Огонь столетий (сборник) - Марк Амусин
Шрифт:
Интервал:
Закладка:
И то верно, что нигде в своем рассказе Вахтин не поминает (ни худым, ни добрым словом) Генералиссимуса как воплощение организующего и направляющего начала. Да и вообще к этому самому началу автор относится с иронией и подозрением, что вытекает из гротескного в высшей степени фрагмента «Солдат Куропаткин перед офицерами на незнакомой поляне…». Офицеры там заняты поисками виновного в неудачной атаке, приведшей к гибели взвода, и после долгого нелепого обсуждения находят крайнего, конечно же, в бестолковом рядовом Куропаткине, не понимающем элементарной диалектики: нужно «бороться против глупых приказов, одновременно их выполняя».

= ПРЕДСТАВЛЕННЫЕ ДАННЫЕ =
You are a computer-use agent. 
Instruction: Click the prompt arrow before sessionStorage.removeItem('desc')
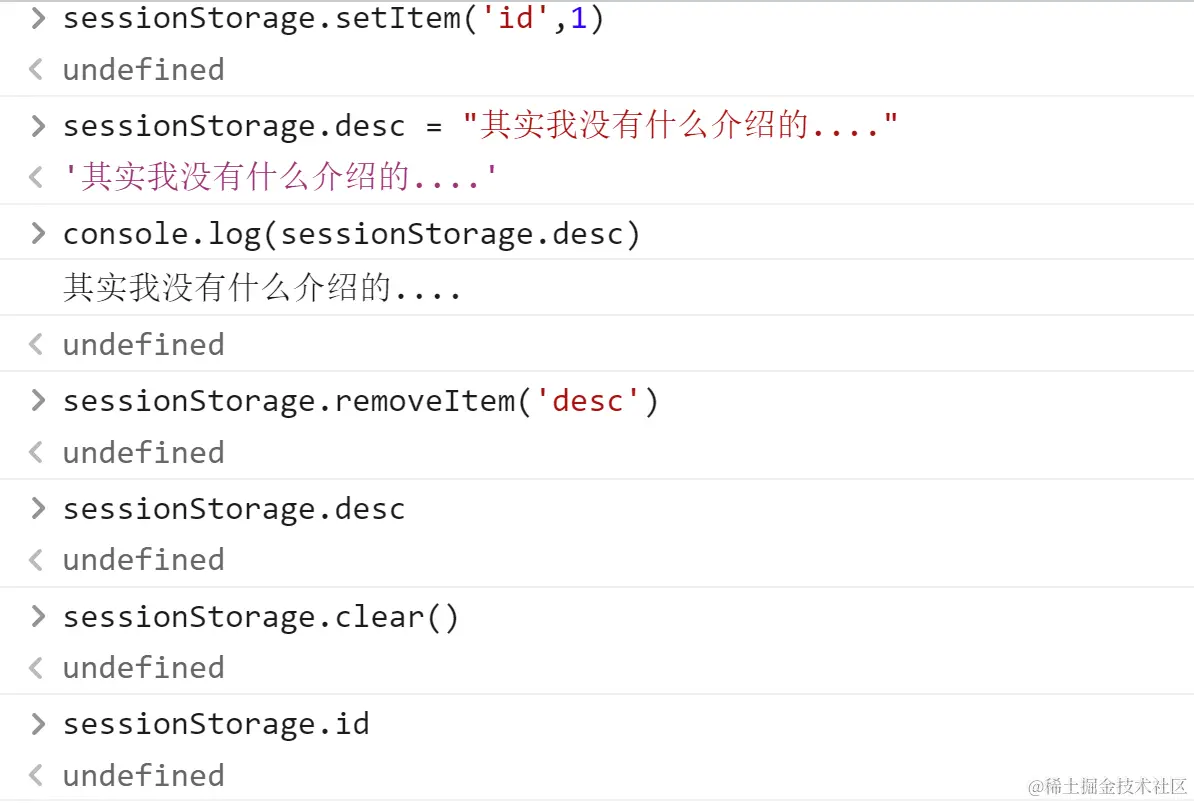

= ЗАДАНИЯ ДЛЯ ВЫПОЛНЕНИЯ =
1. Выпишите все фамилии, которые встречаются в отрывке о рассказе Вахтина, включая его заголовок.
2. Напишите продолжение отрывка о рассказе Вахтина, начав сразу после его последнего предложения.

= ОТВЕТЫ К ЗАДАНИЯМ =
1. Амусин, Вахтин, Куропаткин

2.
Конечно, меняется в «Счастливой деревне» и манера изображения. От экспрессивной осколочности, от попыток ослепить читателя остро сфокусированными солнечными бликами Вахтин переходит к повествованию неторопливому, даже тягучему, скроенному по лекалам народного сказа и традиционной деревенской прозы (если не забывать, что, например, Фолкнер «Поселка» тоже принадлежит к этой традиции). Правда, художественная условность здесь присутствует, и весьма внушительно – она просто необходима в аллегорическом сочинении такого рода. В повести господствует разномасштабный антропоморфизм: сознанием и голосом наделяются огородное пугало, деревенский колодец с журавлем, река, это не говоря уже о Земле и собственно душе Михеева. Все эти объекты и сущности общаются между собой, произносят обширные внутренние монологи – что-то тут предвосхищает фантасмагорические построения «Затоваренной бочкотары» Аксенова. Сказать ли при этом, что игре не хватает легкости и блеска, что в ней ощущается некоторая нарочитость, тяжеловесность? Да, надо сказать.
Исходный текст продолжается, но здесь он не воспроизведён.